Accanto alla gratuità, la presidente dell’Assemblea capitolina ha posto l’accento sulla necessità di semplificare le procedure burocratiche. Realizzare una palestra o un impianto sportivo, ha sottolineato, non può comportare le stesse difficoltà previste per opere complesse. Servono quindi regole più snelle e strutture modulari e multifunzionali, in grado di adattarsi alle diverse esigenze del territorio e favorire una diffusione capillare dello sport.
Celli ha ricordato le iniziative messe in campo nella Capitale, a partire dai voucher attivi da quattro anni per sostenere le famiglie. Il contributo consente a bambini e ragazzi tra i 5 e i 16 anni, oltre che alle persone con disabilità, di accedere più facilmente alle attività sportive. Misure considerate però solo un primo passo, che necessitano di essere rafforzate attraverso politiche strutturali a livello nazionale.

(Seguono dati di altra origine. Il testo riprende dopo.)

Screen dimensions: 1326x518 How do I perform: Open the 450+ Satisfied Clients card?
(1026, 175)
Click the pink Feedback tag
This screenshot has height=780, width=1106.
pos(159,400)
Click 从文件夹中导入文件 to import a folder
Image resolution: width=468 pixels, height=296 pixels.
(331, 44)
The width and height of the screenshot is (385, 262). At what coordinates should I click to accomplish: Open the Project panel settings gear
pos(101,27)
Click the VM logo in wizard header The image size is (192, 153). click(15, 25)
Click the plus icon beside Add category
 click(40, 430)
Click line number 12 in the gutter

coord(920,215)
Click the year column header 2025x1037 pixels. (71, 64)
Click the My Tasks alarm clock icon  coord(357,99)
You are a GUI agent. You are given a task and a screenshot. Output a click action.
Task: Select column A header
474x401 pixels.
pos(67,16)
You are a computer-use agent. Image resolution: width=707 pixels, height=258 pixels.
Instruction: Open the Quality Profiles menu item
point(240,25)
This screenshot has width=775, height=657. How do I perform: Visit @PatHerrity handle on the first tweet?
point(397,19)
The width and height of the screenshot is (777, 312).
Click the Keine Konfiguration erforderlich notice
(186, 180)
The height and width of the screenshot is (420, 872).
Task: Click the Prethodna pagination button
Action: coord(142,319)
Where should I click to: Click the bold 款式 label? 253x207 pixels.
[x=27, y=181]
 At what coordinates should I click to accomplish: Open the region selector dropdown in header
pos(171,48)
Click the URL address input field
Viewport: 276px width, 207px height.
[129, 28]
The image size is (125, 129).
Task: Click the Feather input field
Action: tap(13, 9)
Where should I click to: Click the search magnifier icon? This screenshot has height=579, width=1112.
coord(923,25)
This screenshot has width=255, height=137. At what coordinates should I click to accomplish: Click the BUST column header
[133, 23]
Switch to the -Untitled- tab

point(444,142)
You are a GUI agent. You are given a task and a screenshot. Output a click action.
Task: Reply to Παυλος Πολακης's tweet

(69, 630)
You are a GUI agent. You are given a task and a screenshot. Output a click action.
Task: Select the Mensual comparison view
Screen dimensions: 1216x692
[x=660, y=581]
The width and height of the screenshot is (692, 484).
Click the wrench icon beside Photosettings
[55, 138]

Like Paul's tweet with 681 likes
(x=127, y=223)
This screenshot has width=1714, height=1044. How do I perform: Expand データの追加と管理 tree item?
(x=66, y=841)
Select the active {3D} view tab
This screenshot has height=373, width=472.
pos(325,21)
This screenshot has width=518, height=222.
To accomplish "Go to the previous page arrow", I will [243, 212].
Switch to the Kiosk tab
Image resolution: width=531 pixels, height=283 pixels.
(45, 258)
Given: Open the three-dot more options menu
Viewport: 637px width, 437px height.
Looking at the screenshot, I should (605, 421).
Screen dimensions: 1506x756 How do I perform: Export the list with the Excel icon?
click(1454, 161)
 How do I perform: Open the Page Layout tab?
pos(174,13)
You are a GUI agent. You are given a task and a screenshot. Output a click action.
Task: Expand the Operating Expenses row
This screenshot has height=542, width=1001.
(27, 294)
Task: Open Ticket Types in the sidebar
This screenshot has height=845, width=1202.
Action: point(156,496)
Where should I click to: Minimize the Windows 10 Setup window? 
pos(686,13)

Infine, l’attenzione si è spostata sul ruolo degli spazi urbani. Parchi, ville e aree all’aperto – come gli affacci sul Tevere – possono diventare luoghi centrali per promuovere uno sport accessibile e diffuso. L’obiettivo, ha concluso Celli, è costruire un sistema in cui l’attività sportiva sia davvero alla portata di tutti, senza barriere economiche o amministrative.